August 1901. The first execution proceedings began on the 5th September 1904; the second on the 4th January 1908; while the third and present

application was made by the decree-holder en the 11th August 1909. On these facts it is urged for the judgment-debtor that the first and second

applications to execute the decree were clearly barred. This contention, however, cannot be considered in the absence of findings of fact, and the

omission is due to the altitude of the judgment-debtor who refrained from pressing any such objection in the lower Courts. There must have been

various proceeding on the successive applications, and certain action taken on the second application has been mentioned at the Bar. If that

application was in time, the case with which we are now concerned was properly instituted and can continue.

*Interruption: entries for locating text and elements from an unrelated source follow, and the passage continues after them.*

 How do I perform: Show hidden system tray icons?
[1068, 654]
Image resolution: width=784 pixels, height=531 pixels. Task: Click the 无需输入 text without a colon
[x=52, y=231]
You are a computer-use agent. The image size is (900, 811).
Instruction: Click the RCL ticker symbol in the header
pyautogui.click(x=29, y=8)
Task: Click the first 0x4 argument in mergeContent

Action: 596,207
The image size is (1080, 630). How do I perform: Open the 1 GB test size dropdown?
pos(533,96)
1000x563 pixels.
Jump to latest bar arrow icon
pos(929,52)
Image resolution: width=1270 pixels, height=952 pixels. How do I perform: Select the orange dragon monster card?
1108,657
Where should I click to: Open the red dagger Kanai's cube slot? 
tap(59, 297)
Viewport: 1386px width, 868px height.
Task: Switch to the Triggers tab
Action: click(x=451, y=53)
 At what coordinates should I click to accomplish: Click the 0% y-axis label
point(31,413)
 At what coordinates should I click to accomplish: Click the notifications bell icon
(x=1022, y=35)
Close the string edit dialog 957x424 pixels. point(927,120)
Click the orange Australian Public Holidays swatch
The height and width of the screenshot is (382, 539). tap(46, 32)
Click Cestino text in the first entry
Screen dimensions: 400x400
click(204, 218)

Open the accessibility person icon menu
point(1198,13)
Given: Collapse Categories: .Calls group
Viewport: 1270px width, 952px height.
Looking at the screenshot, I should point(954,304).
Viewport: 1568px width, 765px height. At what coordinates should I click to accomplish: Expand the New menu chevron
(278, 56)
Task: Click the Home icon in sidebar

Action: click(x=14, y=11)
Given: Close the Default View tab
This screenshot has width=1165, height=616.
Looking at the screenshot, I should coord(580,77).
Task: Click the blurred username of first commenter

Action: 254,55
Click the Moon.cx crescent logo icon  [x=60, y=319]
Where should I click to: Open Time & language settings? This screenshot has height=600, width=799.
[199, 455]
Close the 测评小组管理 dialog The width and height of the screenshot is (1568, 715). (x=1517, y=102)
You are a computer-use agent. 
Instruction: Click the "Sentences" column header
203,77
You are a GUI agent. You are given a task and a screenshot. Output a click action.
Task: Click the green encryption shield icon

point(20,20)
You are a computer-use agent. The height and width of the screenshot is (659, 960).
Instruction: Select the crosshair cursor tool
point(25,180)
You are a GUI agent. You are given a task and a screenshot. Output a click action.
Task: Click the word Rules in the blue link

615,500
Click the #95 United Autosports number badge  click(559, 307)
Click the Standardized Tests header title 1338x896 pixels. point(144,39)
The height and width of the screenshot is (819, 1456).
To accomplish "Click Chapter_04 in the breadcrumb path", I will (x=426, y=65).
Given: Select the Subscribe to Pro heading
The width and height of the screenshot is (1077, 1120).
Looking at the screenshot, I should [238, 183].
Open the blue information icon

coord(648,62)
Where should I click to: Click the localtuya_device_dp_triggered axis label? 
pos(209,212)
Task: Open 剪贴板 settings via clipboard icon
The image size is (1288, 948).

2. The next contention is that there was an adjustment of the decree sometime in the year 1901; that the decree-holder fraudulently omitted to

certify the same to the Court, and that the question is one that should have been decided u/s 47 of the Code of Civil Procedure, 1908.

3. Order XXT, Rule 2 of the Code, as now amended, provides that a payment or adjustment, which has not been certified or recorded in the

manner provided by the foregoing part of the section, shall not be recognised by any Court executing the decree. The omission of the words ""as

payment or adjustment of the decree"" makes it clear that the Court cannot recognise a payment or adjustment, which has not been certified, for

any purpose whatsoever, as, for example, to prolong the period of limitation for applying for execution. The judgment debtor has his remedy under

the second Clause of Rule 2; he is at liberty to inform the Court, and so to protect himself from any fraud of the decree-holder. The appellant,

however, seeks, to obtain another remedy, and to have his objecting to execution tried out, u/s 47 of the Code, But he cannot be permitted to

evade the provisions of Article 173A of the Limitation Act, and to obtain a decision in a matter which does not, strictly come within the scope of

Section 47 because it is a matter which has been specifically provided for in Order XXI, Rule 2. If the contrary view were adopted, it would be

open to the judgment-debtor in any similar casa to allege fraud on the part of the decree-holder and to have an inquiry made under the general

section, for every omission to certify payment may involve either negligence or fraud which in such a case would be an aggravated form of

negligence. In the same order the legislature has enacted that applications to set aside sales on the ground of fraud come within the scope of Rule

99, and so the operation of Section 47 is excluded by necessary implication.

4. The view we take in this matter receives support from the decision of Mookerjee and Carnduff, JJ., in Mort Mohan Karmakar v. Dwarka Nath

Karmakar 12 C.L.J. 312 at P. 317 : 7 Ind. Cas. 55. The judgmentdebtor may have his remedy by suit on a plaint properly framed.

5. The appeal is dismissed with costs. We assess the hearing fee at two gold mohours.